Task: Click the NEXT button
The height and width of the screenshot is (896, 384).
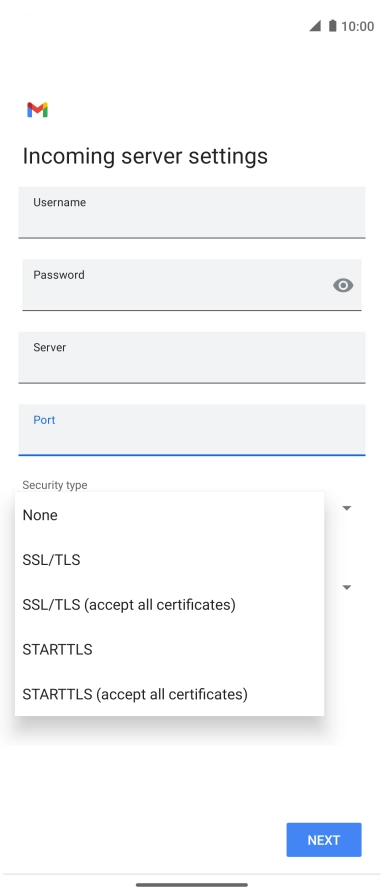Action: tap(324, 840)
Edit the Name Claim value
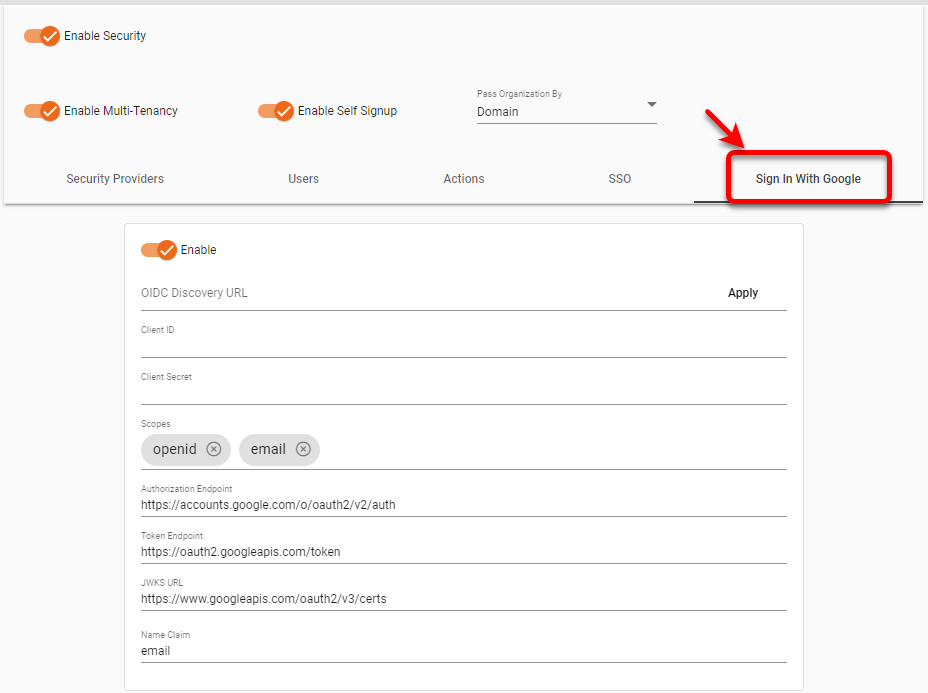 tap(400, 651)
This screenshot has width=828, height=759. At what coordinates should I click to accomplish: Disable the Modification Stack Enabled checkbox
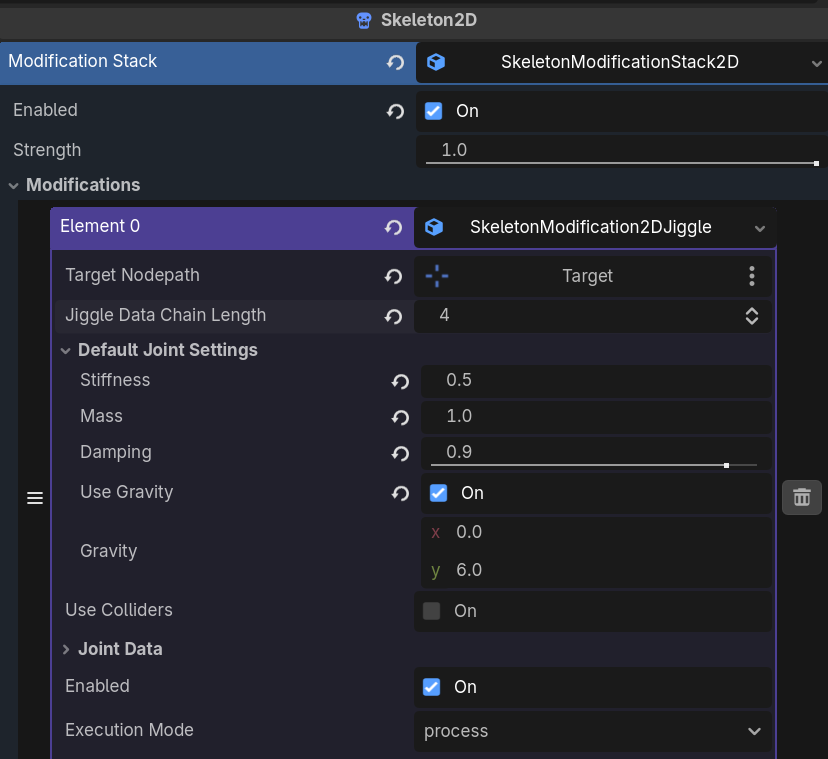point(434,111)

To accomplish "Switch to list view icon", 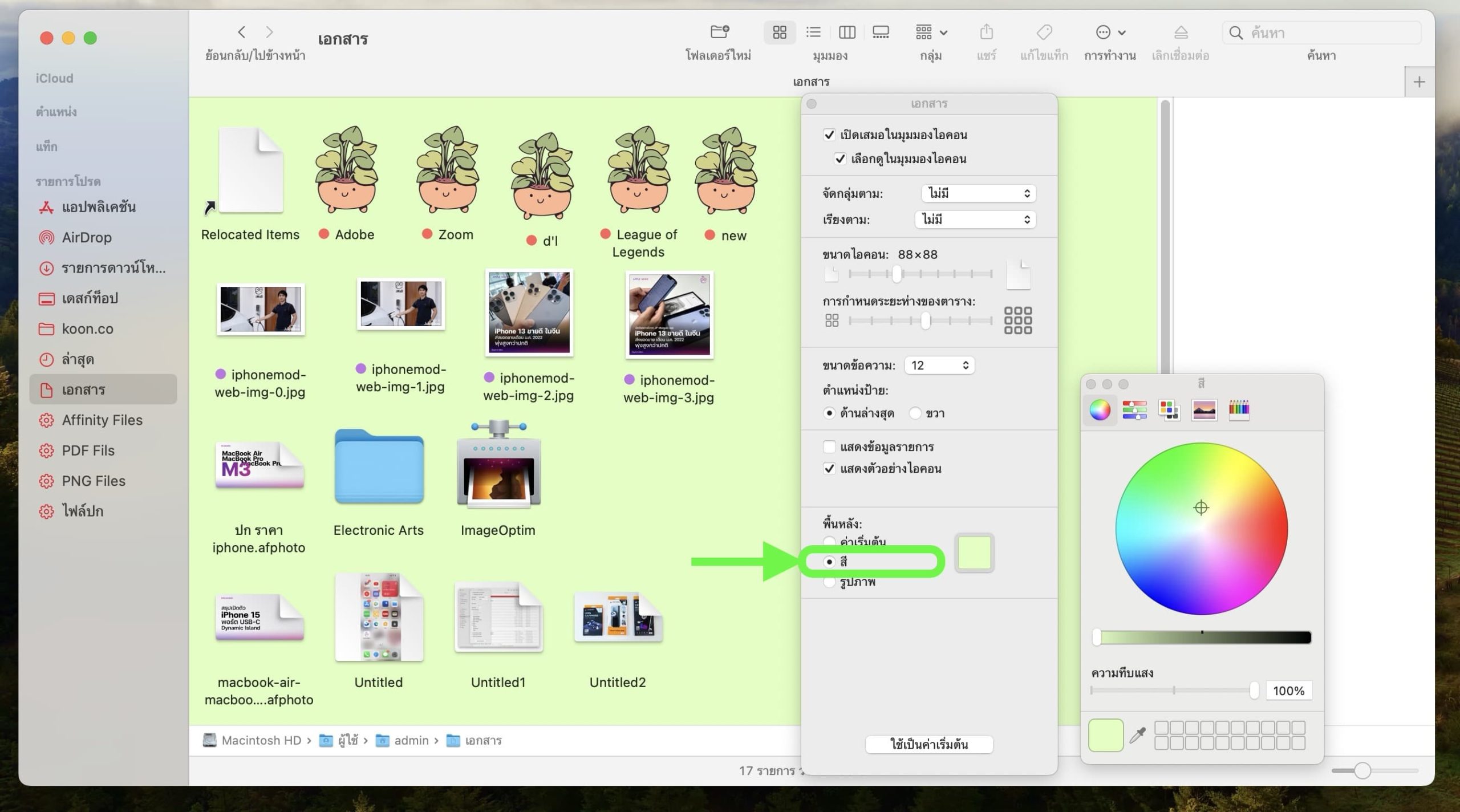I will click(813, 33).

==*==

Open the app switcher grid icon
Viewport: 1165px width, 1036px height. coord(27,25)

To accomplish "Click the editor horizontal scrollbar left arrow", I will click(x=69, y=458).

==*==

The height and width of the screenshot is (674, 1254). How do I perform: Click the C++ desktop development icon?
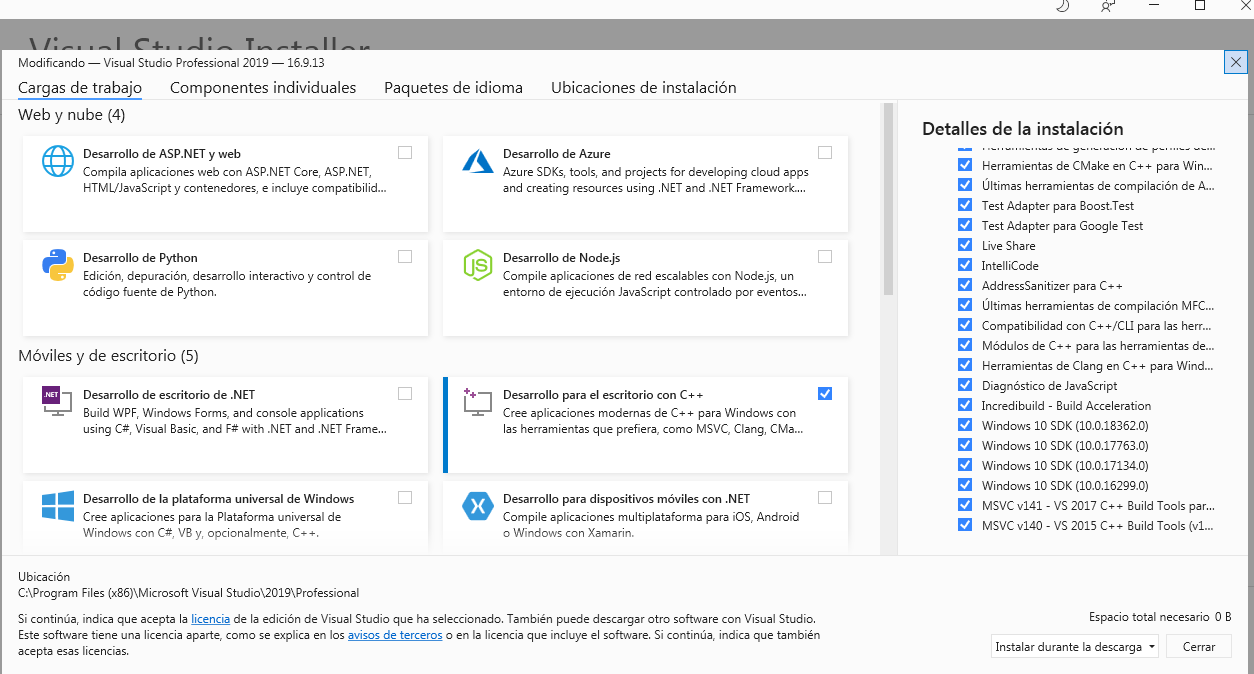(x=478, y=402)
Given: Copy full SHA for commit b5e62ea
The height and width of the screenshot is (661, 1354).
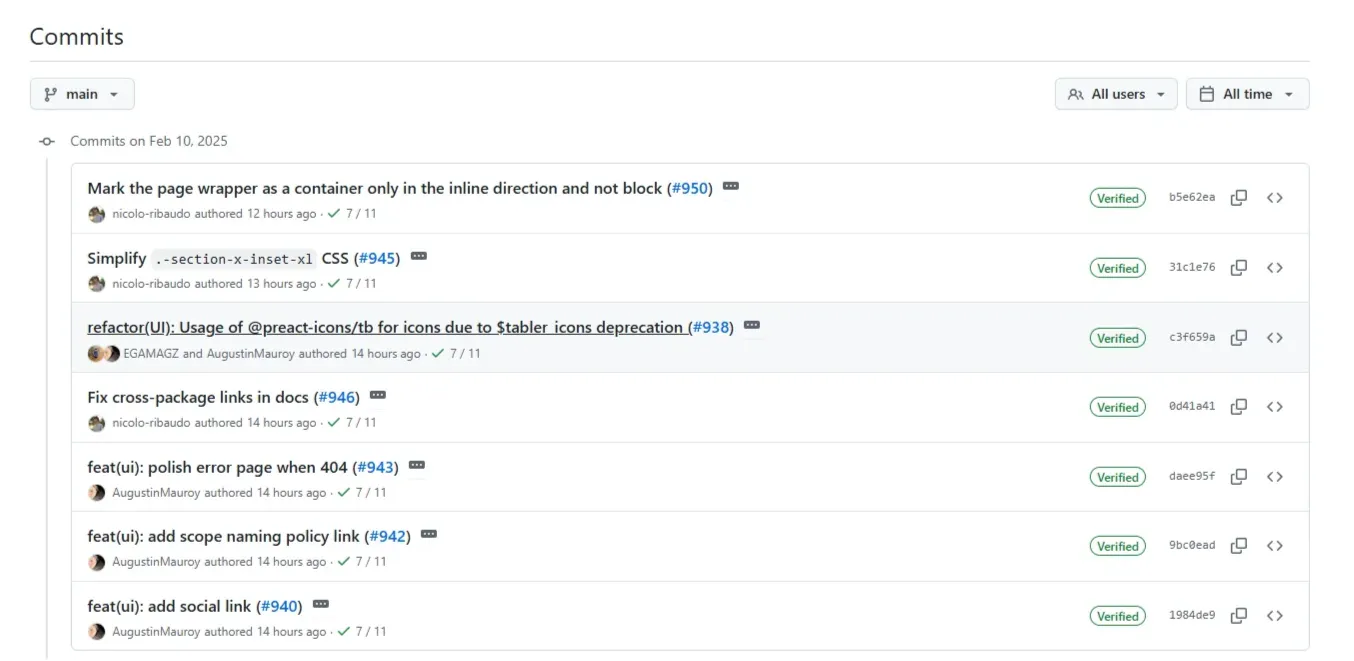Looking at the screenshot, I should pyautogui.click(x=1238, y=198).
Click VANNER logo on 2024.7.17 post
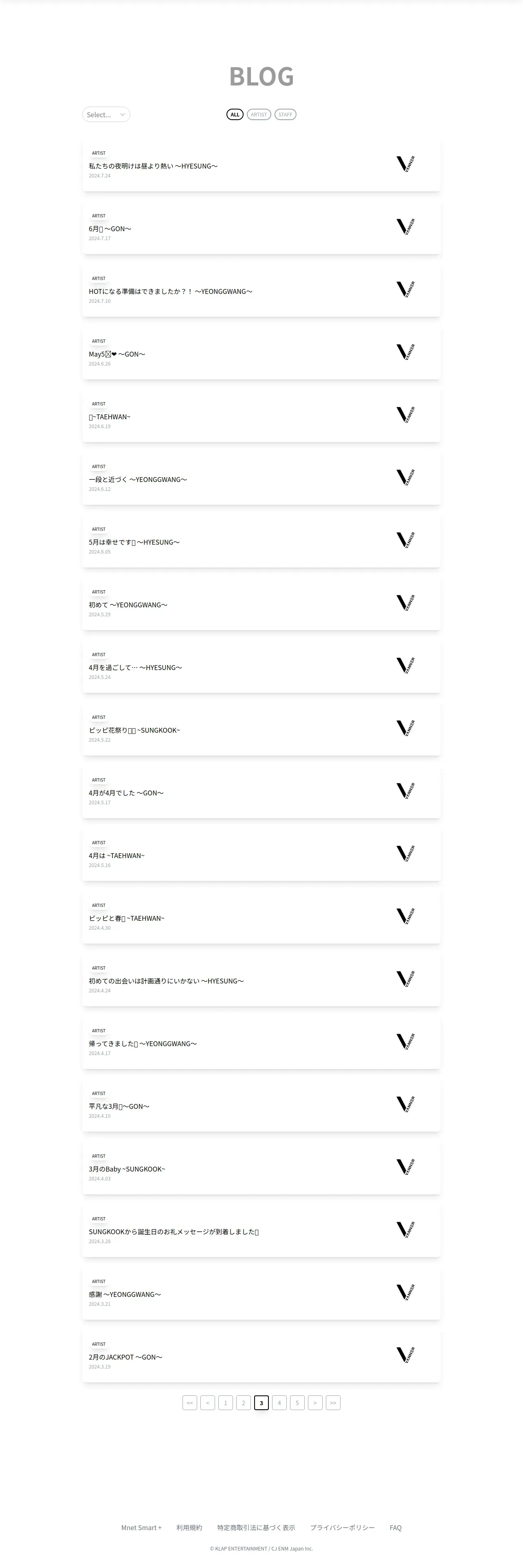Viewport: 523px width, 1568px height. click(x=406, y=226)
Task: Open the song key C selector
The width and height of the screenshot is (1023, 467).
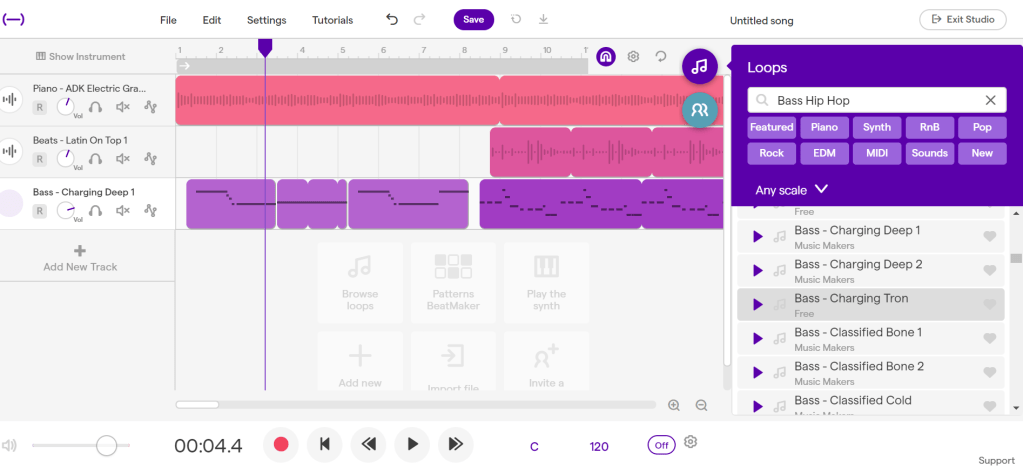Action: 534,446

==*==

From the material above, copy word for word the part that opens with the line containing "The height and width of the screenshot is (674, 1254)." and closes with the line containing "Viewport: 523px width, 1568px", including both of those lines. Leave the pictures out.

The height and width of the screenshot is (674, 1254). How do I perform: Click the C++ desktop development icon?
(x=478, y=402)
Given: Copy full SHA for commit b5e62ea
The height and width of the screenshot is (661, 1354).
Looking at the screenshot, I should pyautogui.click(x=1238, y=198).
Click VANNER logo on 2024.7.17 post
Viewport: 523px width, 1568px height. click(x=406, y=226)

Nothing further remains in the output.